There's a new paper out claiming to find a "consensus on [the] consensus" on global warming. It concludes:

We have shown that the scientific consensus on AGW is robust, with a range of 90%–100% depending on the exact question, timing and sampling methodology. This is supported by multiple independent studies despite variations in the study timing, definition of consensus, or differences in methodology including surveys of scientists, analyses of literature or of citation networks.

With it's one and only figure is used to demonstrate the claim:

Figure 1 demonstrates that consensus estimates are highly sensitive to the expertise of the sampled group. An accurate estimate of scientific consensus reflects the level of agreement among experts in climate science; that is, scientists publishing peer-reviewed research on climate change. As shown in table 1, low estimates of consensus arise from samples that include non-experts such as scientists (or non-scientists) who are not actively publishing climate research, while samples of experts are consistent in showing overwhelming consensus.

If you've followed the discussion about this paper so far, you may have seen my recent post discussing this chart:


In which I explained:

Look at the x-axis. See how it says "Expertise"? Tell me, what scale do you think that's on?

You're wrong. It doesn't matter what your answer might have been; it's wrong. It's wrong because there is no scale for the x-axis on this chart.

Seriously. This is what the authors of the paper had to say about the chart:

Figure 1 uses Bayesian credible intervals to visualise the degree of confidence of each consensus estimate (largely a function of the sample size). The coloring refers to the density of the Bayesian posterior, with anything that isn’t gray representing the 99% credible interval around the estimated proportions (using a Jeffreys prior). Expertise for each consensus estimate was assigned qualitatively, using ordinal values from 1 to 5. Only consensus estimates obtained over the last 10 years are included.

For today, let's ignore the part about the "coloring" and "credible intervals." Let's just focus on the part where it says the expertise values were "assigned qualitatively." What that means is there was no rigorous method to how they assigned these values. They just went with whatever felt right. That's why there is no rubric or guideline published for the expertise rankings.

Kind of weird, right? Well that's not too important. What is important is... there are five categories. Look at the chart. Where are they?

I then showed what the chart would look like if you labeled the various categories in it:


One category (5) covers more than half the chart's range while another category (4) doesn't even appear on the chart. Any claim "consensus estimates are highly sensitive to the expertise of the sampled group" based on this chart is heavily biased by the authors decision to present their data in a misleading way. Had they simply shown their data by category, they would have gotten a chart like this:


Which doesn't make for anywhere near as compelling an image, and it wouldn't allow the authors to create graphics like this one which they use to promote their conclusions:

By choosing not to label the values on their x-Axis, and by choosing to place every point next to another rather than grouping the data by category, the authors of this paper were able to create the visual impression of a relationship between expertise level and size of the consensus estimate.

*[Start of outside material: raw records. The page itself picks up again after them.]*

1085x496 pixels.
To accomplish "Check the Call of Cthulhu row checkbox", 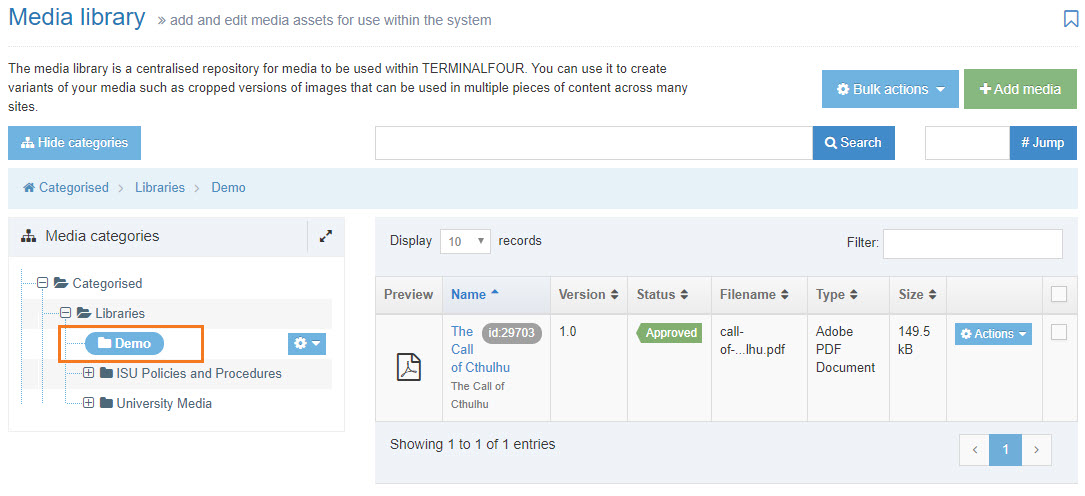I will [x=1059, y=333].
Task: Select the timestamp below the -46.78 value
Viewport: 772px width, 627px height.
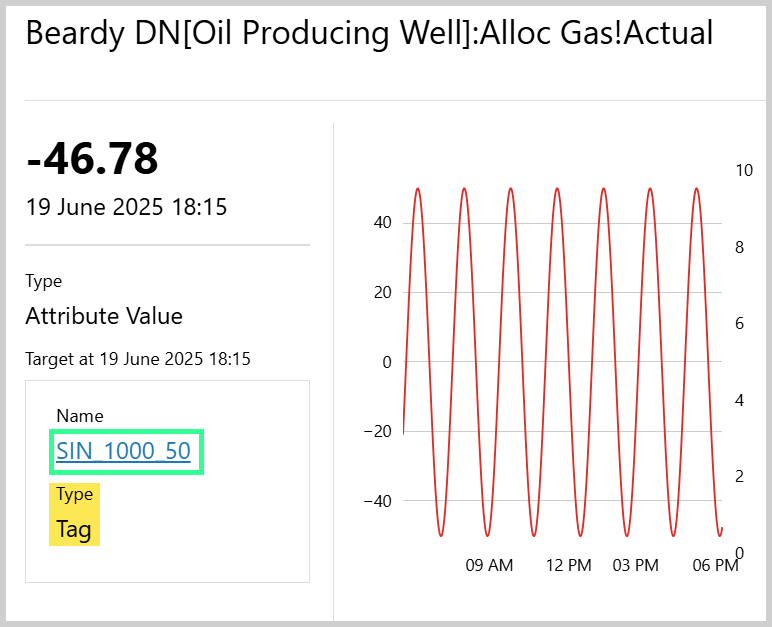Action: 126,208
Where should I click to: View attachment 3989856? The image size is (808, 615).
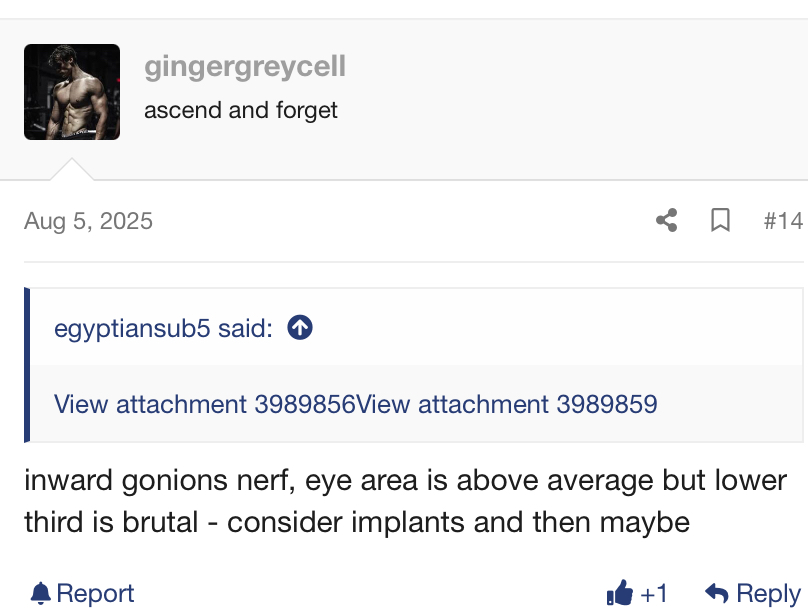tap(205, 404)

That alone should be damning, but it turns out there are many other problems with this chart as well. To highlight them, I am going to run a little mini-series of posts under the title of this one. The series will demonstrate how data used in this chart has been cherry-picked, adjusted, and in one case seemingly pulled out of thin air.

Because this post is already running long, I'll close it out with one of the more peculiar aspects of this chart. It's a mystery I cannot unravel. This paper says:

Carlton et al (2015) adapted questions from Doran and Zimmerman (2009) to survey 698 biophysical scientists across various disciplines, finding that 91.9% of them agreed that (1) mean global temperatures have generally risen compared with pre-1800s levels and that (2) human activity is a significant contributing factor in changing mean global temperatures. Among the 306 who indicated that 'the majority of my research concerns climate change or the impacts of climate change', there was 96.7% consensus on the existence of AGW.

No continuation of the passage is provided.